= Numbered streets of St. Louis =

The numbered streets of St. Louis, Missouri generally run north–south through the city, starting with 1st Street at the Mississippi River, and increasing in value the further west they are. 1st through 25th Streets are primarily centered around the Downtown and Downtown West neighborhoods, with many extending further north and south into other neighborhoods. There are a few other higher value streets that appear elsewhere in the St. Louis area, and although they are not adjacent to the 1st–25th grid in the eastern part of the city, their numberings in relation to their distances from the river are relatively consistent.

==1st Street==
1st Street is broken by the grounds of Gateway Arch National Park, location of the Gateway Arch. South of the Arch, it runs from Poplar Street down through the Kosciusko neighborhood to Victor Street where it dead-ends. 1st Street starts up again on Potomac Street and eventually turns into Gasconade Street. To the north, it runs from Washington Avenue as far as North Market Street (different from the downtown Market Street. 1st Street briefly shows up again in Near North Riverfront before turning into Kissock Avenue.

==3rd Street==

Map of Downtown and Downtown West, with many of the numbered streets marked.

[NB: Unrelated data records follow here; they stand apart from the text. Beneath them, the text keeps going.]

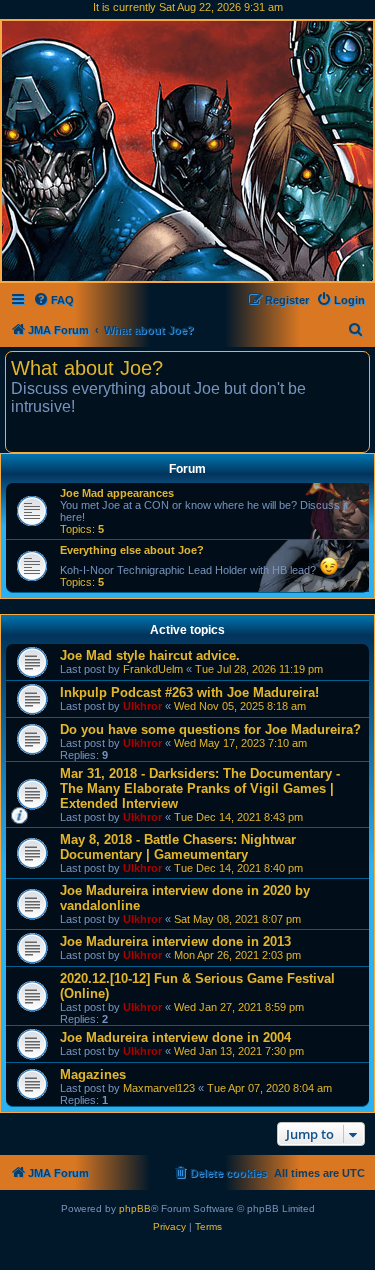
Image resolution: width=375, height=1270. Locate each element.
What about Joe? (87, 368)
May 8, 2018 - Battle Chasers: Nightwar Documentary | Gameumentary (178, 847)
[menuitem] (53, 300)
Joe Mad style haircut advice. (150, 655)
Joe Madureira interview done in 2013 (175, 941)
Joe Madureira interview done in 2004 (175, 1037)
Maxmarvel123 (159, 1088)
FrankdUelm (153, 669)
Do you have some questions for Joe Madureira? (210, 729)
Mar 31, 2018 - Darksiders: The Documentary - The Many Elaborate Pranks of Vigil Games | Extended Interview (200, 788)
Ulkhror (142, 706)
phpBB (135, 1208)
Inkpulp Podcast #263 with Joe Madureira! (189, 692)
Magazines (93, 1074)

In the 1930s, the part of 3rd street beside Gateway Arch National Park (which was named Jefferson National Expansion Memorial at the time) was converted into Memorial Drive. North of Biddle Street, 3rd merges with Broadway and continues on to the city limits.

==5th Street==
5th Street is officially known as Broadway. Broadway goes as far south as Lemay in St. Louis County where it turns into Kingston Drive. To the north, Broadway intersects with 3rd Street and runs with it as far as Riverview Blvd where it then becomes Bellefontaine Road. Broadway is one of the major boulevards for St. Louis. In the north it passes O'Fallon Park, Bellefontaine Cemetery, and Calvary Cemetery.

== 12th Street ==

12th Street, later 12th Boulevard, is now officially known as Tucker Boulevard, renamed for former Mayor Raymond R. Tucker. It is double sized and serves as the border between Downtown and Downtown West.

==18th Street==

At dawn at 18th and Market Streets.

18th Street in runs north–south through Downtown West. To the south, 18th Street passes over the Union MetroLink Station and under I-64 before becoming Truman Parkway at Chouteau Avenue. To the north, 18th Street passes by Union Station on to the Gateway Mall where it separates the Mall's Neighborhood Room from Aloe Plaza. It continues north past the Salvation Army's Railton Building. 18th Street ends in Carr Square at O'Fallon Street.

==22nd Street==
As part of Paul McKee's NorthSide project, the broken section of 22nd street near the I-64 interchange is to be restored and rebuilt. A large office tower has been proposed to anchor it to the expanded Gateway Mall.

==23rd Street==
23rd is an irregular street that is broken up in many places. One such break was created by the former Pruitt–Igoe site, as well as the future site of the National Geospatial-Intelligence Agency's West headquarters.

==25th Street==
25th Street appears to the north of downtown where Jefferson Avenue curves and creates space for another road.

==Higher value streets==

=== 30s ===
39th Street is the longest numbered street outside of the 1st–25th region. It splits the Tiffany and Botanical Heights neighborhoods, running south through Shaw and stopping at Tower Grove Park. It briefly reappears in south city's Dutchtown neighborhood.

Dutchtown also contains 37th and 38th Streets.

=== 50s ===
59th Street runs through a portion of The Hill and Southwest Gardens.

=== 60s–80s ===
University City contains the only two numbered streets in the St. Louis area to not have a 'Street' suffix: 66th Avenue and 82nd Boulevard. It also contains 78th, 79th, and 81st Streets.

Further north, 67th, 68th, and 69th Streets comprise a residential area off of St. Louis Avenue in Hillsdale, while 70th and 74th Streets lie to the south of St. Charles Rock Road in Pagedale.